Jack Stein, Chef Director Rick Stein Restaurants
“I really like the idea of the super deduction for investment. This will definitely stimulate our sector as hospitality looks to reopen. From investment in outdoor spaces to kitchen equipment this is a really positive step. Also the hospitality specific changes like vat extension and then a reduction to 12.5% will be very helpful as we look to get on with reopening and trading again.”
Stuart Procter, COO The Stafford Collection
“I think the extension of the furlough scheme is terrific and will certainly assist moving forward, as we begin to slowly open up the businesses. With regards to the VAT cut extension and cut in business rates, of course that is of huge help to us, however it would have been far more useful to have this running throughout the whole of 2021. Our London venues in particular will take a long time to get back to the same levels of trade as seen in early 2020 as they are so dependent on international travel. We’ve got a long way to go, however it’s great to see support continuing from the Government as we hopefully come out the end of this crisis.”[
Luke French, Co-Founder JÖRO Restaurants Sheffield
Duty on Fuel, Beer, Cider & Wine Frozen – great news for suppliers/producers in getting the supply chain back in motion.
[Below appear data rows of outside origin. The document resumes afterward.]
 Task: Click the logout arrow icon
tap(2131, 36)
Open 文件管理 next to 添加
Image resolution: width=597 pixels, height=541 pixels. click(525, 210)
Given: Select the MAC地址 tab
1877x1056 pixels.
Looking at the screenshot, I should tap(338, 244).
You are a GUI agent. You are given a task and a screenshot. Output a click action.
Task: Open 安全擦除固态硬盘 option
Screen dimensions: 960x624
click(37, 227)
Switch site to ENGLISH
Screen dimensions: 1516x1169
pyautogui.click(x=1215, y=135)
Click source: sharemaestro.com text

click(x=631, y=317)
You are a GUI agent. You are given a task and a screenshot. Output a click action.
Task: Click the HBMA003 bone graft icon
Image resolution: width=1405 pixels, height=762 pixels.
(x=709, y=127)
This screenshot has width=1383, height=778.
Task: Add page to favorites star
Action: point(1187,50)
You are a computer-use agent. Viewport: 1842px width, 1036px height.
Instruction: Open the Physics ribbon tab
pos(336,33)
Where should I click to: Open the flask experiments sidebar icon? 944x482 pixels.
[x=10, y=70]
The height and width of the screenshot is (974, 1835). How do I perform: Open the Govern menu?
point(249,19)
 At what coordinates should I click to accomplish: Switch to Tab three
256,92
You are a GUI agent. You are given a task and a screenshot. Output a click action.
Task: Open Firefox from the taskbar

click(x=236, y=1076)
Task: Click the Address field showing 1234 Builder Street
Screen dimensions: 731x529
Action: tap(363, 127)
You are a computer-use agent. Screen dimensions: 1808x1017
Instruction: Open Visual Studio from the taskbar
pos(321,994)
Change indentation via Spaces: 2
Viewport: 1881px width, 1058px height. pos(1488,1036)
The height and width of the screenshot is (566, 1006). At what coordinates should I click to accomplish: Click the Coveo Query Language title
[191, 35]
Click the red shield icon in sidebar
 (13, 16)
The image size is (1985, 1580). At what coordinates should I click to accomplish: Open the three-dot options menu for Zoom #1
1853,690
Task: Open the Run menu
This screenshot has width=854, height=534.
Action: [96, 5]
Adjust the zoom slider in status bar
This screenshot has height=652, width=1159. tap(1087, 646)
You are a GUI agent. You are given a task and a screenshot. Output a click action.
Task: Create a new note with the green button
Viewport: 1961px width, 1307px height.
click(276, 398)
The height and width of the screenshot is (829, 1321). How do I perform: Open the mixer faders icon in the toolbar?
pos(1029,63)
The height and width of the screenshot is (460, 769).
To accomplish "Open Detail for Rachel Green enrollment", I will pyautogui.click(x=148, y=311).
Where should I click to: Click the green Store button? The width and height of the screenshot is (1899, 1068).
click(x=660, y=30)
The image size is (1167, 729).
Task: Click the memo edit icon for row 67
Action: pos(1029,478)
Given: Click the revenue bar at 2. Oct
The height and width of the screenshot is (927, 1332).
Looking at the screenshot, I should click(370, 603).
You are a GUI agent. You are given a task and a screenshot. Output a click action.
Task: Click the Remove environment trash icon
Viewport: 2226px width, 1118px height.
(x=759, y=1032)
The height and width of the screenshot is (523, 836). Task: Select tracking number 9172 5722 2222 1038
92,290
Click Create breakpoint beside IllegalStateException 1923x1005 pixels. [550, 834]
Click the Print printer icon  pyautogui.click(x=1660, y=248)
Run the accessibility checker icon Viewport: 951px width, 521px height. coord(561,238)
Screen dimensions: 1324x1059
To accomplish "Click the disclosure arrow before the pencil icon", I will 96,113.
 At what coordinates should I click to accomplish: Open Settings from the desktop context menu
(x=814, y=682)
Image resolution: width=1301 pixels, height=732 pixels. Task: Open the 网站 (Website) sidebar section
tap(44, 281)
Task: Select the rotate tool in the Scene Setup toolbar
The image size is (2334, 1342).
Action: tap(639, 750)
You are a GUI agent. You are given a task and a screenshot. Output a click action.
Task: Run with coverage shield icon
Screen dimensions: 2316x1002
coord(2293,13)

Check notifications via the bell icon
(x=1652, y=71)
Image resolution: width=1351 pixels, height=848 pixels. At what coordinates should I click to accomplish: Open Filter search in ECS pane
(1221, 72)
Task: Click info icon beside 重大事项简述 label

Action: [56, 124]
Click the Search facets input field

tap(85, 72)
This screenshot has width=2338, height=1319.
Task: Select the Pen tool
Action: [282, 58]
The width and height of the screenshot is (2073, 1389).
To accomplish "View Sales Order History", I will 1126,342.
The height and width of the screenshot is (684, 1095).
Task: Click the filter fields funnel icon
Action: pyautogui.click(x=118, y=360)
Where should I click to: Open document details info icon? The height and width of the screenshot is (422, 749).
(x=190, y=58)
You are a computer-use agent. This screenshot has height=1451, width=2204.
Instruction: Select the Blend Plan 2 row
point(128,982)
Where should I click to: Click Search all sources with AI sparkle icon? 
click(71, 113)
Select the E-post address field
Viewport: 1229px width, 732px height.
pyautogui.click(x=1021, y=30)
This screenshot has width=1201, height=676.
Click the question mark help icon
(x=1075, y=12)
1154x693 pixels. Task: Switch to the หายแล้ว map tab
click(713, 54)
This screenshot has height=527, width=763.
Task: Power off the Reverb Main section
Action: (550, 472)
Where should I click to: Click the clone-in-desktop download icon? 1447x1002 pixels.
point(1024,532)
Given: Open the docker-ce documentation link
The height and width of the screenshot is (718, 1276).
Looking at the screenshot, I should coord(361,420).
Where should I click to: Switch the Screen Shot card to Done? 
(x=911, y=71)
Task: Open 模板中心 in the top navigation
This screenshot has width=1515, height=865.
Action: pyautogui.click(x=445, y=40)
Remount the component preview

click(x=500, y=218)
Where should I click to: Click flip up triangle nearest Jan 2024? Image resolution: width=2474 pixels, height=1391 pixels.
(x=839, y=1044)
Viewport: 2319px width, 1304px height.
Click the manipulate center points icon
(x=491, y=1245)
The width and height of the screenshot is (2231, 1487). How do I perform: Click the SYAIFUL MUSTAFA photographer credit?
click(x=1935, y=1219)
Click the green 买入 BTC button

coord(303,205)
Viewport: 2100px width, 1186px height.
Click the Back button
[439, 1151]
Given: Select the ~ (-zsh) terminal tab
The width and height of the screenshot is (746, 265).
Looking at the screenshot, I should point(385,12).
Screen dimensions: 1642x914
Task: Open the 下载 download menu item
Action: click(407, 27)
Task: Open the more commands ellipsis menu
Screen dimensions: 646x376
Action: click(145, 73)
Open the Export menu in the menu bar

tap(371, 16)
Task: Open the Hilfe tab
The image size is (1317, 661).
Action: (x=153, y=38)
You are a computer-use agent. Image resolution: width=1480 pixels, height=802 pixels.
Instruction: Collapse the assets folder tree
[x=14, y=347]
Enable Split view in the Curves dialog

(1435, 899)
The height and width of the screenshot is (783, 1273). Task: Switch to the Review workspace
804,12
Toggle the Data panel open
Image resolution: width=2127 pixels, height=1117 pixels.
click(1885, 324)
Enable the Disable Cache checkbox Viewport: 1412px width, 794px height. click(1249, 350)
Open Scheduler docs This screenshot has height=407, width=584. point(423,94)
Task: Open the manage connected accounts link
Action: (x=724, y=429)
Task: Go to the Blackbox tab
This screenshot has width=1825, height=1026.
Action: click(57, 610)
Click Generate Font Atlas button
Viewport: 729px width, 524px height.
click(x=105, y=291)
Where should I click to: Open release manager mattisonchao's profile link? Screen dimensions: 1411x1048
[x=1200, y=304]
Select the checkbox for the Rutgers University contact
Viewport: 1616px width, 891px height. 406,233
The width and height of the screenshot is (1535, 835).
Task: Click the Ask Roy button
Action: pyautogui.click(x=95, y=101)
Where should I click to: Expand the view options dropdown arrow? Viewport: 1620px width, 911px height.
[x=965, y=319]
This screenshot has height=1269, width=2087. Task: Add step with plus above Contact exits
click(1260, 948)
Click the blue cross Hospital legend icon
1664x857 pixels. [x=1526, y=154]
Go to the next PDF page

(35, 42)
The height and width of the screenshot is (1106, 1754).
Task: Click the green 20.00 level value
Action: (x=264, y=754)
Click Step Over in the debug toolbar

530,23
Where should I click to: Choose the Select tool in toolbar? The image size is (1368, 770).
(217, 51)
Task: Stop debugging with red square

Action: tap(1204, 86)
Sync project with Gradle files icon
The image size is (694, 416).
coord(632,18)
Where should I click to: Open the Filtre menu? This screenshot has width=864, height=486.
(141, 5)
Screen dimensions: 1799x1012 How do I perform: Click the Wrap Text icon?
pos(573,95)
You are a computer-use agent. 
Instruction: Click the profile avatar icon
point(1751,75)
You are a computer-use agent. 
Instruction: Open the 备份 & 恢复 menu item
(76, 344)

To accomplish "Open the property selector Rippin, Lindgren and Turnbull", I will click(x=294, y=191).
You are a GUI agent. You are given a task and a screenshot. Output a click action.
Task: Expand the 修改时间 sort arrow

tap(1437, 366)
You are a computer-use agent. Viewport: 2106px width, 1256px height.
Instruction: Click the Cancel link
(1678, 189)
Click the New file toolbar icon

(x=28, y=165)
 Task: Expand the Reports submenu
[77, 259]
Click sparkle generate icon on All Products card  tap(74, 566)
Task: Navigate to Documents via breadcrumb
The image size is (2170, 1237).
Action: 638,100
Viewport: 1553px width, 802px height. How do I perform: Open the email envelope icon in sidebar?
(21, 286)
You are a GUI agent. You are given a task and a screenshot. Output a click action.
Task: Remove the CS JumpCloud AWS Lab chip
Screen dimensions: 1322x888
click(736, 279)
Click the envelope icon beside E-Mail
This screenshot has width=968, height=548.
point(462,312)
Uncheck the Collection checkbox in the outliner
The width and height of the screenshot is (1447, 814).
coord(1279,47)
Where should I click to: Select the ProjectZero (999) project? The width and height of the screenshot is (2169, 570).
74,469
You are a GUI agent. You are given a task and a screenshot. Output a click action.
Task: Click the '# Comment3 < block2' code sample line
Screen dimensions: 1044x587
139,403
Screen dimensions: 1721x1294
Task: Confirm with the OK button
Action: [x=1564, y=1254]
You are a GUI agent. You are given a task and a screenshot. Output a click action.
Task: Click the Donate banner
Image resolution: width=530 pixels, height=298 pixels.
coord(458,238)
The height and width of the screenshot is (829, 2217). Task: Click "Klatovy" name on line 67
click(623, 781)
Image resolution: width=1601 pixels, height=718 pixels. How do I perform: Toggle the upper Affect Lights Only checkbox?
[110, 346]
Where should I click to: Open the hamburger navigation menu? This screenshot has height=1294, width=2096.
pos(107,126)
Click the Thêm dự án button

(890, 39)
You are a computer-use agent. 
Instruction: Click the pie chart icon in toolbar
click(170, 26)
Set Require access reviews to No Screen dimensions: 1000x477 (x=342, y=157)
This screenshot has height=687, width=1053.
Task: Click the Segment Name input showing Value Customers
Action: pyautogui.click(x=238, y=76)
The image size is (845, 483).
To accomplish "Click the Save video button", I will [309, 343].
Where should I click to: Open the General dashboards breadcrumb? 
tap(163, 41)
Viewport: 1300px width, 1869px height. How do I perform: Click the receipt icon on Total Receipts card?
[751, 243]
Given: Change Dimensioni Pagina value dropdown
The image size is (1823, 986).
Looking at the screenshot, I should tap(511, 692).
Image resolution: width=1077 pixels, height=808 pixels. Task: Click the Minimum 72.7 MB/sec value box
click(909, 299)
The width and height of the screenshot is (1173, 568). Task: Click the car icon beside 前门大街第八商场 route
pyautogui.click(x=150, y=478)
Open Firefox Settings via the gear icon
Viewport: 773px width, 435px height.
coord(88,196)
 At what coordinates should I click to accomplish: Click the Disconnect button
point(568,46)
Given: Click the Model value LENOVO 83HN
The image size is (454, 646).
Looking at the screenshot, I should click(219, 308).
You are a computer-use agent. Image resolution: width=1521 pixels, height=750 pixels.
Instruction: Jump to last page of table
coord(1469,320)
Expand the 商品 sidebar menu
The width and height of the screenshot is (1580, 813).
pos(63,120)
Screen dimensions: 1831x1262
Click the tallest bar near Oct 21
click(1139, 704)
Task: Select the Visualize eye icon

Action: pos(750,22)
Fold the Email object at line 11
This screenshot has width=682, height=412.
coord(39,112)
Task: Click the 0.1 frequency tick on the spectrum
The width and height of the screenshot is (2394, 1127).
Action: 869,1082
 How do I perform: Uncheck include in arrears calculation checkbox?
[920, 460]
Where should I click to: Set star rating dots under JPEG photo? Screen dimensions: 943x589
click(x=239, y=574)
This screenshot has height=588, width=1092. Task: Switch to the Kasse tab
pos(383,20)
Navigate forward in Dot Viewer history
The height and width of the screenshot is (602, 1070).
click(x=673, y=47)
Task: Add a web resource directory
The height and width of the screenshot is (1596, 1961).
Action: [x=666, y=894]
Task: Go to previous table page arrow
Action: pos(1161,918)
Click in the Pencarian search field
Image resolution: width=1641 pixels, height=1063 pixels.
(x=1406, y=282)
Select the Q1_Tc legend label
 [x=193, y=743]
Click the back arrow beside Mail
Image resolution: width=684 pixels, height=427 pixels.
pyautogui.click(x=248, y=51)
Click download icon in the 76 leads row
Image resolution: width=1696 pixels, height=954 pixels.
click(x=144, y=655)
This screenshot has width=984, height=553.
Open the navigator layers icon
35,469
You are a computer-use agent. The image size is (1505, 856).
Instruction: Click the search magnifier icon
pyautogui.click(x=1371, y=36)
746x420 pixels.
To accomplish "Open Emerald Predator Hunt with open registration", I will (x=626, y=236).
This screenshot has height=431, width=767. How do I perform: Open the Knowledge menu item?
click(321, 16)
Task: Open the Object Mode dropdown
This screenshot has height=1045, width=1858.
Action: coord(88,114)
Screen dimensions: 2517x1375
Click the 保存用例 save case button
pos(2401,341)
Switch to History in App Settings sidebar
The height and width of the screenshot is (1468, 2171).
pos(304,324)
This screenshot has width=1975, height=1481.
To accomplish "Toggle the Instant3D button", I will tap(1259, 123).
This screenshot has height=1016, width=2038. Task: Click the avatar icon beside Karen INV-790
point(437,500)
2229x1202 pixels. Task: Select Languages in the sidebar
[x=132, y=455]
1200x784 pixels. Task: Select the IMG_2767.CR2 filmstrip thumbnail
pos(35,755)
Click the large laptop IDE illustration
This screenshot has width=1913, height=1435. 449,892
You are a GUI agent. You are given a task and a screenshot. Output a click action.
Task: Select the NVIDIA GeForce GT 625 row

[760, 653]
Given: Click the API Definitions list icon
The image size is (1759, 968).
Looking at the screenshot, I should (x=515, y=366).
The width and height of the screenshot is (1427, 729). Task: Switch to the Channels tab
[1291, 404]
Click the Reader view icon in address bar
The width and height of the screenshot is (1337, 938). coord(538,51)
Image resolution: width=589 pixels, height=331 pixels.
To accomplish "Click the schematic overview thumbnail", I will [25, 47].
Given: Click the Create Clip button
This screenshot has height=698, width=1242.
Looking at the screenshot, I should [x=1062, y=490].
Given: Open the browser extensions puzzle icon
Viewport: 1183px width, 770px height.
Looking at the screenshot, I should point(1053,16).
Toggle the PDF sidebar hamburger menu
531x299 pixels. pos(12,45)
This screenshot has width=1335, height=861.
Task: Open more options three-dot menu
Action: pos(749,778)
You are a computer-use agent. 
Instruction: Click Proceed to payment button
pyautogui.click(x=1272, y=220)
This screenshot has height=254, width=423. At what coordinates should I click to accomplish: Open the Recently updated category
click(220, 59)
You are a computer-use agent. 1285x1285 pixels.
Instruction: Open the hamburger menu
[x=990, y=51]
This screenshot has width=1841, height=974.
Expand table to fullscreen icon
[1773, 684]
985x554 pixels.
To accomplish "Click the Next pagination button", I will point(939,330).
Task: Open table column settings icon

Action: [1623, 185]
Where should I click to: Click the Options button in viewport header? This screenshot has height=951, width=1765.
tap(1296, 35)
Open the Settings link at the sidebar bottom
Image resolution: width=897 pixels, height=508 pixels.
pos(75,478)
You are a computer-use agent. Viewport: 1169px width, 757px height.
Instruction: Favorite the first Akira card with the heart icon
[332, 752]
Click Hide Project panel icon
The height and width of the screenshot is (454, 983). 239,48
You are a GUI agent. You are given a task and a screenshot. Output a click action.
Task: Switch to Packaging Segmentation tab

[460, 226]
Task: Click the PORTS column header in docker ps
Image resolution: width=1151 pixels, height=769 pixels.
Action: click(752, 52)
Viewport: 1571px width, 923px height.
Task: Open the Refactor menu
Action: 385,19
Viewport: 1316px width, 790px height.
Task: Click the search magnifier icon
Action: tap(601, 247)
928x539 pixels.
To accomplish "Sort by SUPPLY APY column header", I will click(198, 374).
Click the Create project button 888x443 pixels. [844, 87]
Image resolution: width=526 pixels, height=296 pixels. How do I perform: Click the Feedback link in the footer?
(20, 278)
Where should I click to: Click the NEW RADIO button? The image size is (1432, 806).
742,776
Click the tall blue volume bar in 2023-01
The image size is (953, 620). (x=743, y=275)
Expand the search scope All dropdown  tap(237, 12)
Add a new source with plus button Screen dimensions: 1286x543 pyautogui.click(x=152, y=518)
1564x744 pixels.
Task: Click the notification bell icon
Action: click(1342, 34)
Restart grants are welcome also at up to £18,000 presumably relative to business rates again as per previous grants. This is crucial to covering overheads in the coming months with significant concern following April 12th when outdoor hospitality can re-open and indoor remaining closed. Take out/click & collect business models may be impacted initially here.
“VAT at 5% until September – again would like to see this relative to restrictions being removed. If not then review of this on longer term is required. Very welcome however during closure and reduced capacity opening. business rates until June – should be on the basis of social contact restrictions being lifted – with distancing in place venues are running at 50% capacity. So even a % payable would be a better outlook should restrictions still be in place. Surely this needs to be tightened as to which sectors are entitled to use this also.
“A review into abuse of grants & furlough scheme should be undertaken also to fully understand the actual cost of Covid.”
Miles Beale, Chief Executive of the Wine & Spirit Trade Association
“The decision to freeze wine and spirit duty comes as a huge relief for British businesses, pubs, restaurants and its suppliers following the crushing – and continuing – closure of the hospitality sector, for months on end, during the pandemic.
“Chancellor Rishi Sunak seems to ‘get it’. He understands that supporting our industry will allow it to recover, rebuild, create jobs and – in time – replenish revenues to the Treasury. He has also shown he is in touch with men and women from all walks of life who want to enjoy their chosen tipple without getting stung by further tax hikes.
“We will all raise a glass to the Chancellor tonight – and look forward to more permanent support for the sector following the review of alcohol taxation.”